The SIFTS concept seeks to address this. It is a floating tank system that collects fish wastes and pipes it ashore. It evolved from a home swimming pool protection device invented by Ian McRobert, managing director of McRobert Aquaculture Systems in Welshpool, WA.

His basic concept was the starting point for research and development by Challenger TAFE's Gavin Partridge and Dr Gavin Sarre of C.Y. O'Connor TAFE in Northam, in conjunction with McRobert Aquaculture Systems.

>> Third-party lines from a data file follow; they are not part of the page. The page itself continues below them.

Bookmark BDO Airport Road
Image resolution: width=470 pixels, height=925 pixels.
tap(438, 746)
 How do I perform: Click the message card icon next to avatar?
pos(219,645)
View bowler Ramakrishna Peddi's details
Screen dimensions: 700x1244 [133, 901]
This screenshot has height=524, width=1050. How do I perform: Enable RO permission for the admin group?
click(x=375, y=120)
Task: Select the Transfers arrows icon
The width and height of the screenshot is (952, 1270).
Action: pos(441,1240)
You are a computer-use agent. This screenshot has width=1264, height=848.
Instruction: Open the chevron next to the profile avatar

The two TAFE researchers and their industry partners have since shown that the SIFTS 'extensive aquaponics' system can grow about 26 tonnes of fish per hectare of farm dam a year, five times more than what was previously achievable. Aquaponics is a technology pioneered in North America in which fish wastes in intensive aquaculture are used to grow plants. Further research has now been started into finding and proving economic uses for the solid fish wastes collected by the SIFTS.

The SIFTS system uses air to circulate and aerate water in the floating tanks. The same air pressure is also used to drive a no-handling fish harvesting system.

Fish species that have been tested in the system include mulloway, snapper, saltwater trout and barramundi. The trout and barramundi have been the best performers - taking only 14 weeks to grow from 100 grams to plate-sized 500 to 700 grams.

The new waste-utilisation project is also being led by the TAFE Partridge and Sarre team, together with Murdoch University researchers Dr Alan Lymbrey, Dr Rob Doupe and Gavin Kay, who will study using fish wastes to grow salt-tolerant crops being developed by NyPa Australia Ltd.

NyPa was formed in 1993 to import and evaluate salt-tolerant plant species bred from plants collected in north and central America, and to develop salinity solutions generally.

Dr Doupe says the practical outcome from the research will be to find out how NyPa grain and forage crops respond to fish wastes with variable salinity and nutrients.

"We will be looking at how constructed wetlands models can be used for cultivated forage crops using saline fish wastes," he says. "Trials at Murdoch University are already showing that we are removing up to 80 per cent of the salt and about the same proportion of nitrogen and phosphorus. Further modelling is needed to understand the role of soils, sediment and plants."

Mr Partridge says further increases in SIFTS productivity through secondary crops and waste re-use should be possible. "These include production of artemia, a brine prawn fish feed, oysters and salt-tolerant crops that can be irrigated with seawater."

Of the A$1.4 million budget over three years, $660,000 has come from Australia's Fisheries Research and Development Corporation. The balance comes from the Wheatbelt Development Commission of WA ($100,000), a farm owner with saline groundwater, Stan Malinowski ($100,000, plus in-kind contributions) and from in-kind support of others such as McRobert Aquaculture.

The new research into SIFTS is complemented by McRobert Aquaculture's own development of low-stress fish grading technology.

Mr Partridge says it is not yet known how many WA graingrowers might take up SIFTS technology on their properties. "Although there are more than a million hectares of salt-affected land in Western Australia and therefore many potential water sources for SIFTS, not all are suitable for aquaculture.

"However, we would be well on our way towards initiating a new wheatbelt aquaculture industry in WA if SIFTS users are collectively producing from 500 to 1000 tonnes of fish within the next five years."

He says that while the SIFTS system could contribute to developing an aquaculture industry in the WA wheatbelt, a larger potential exists for irrigation dams as an 'extensive aquaponics' part of a larger integrated agri-aquaculture system being developed in Australia. The Australian cotton industry, for example, has around 1000 farm water storages suited to SIFTS and other systems of raising fish that use their wastes for horticulture.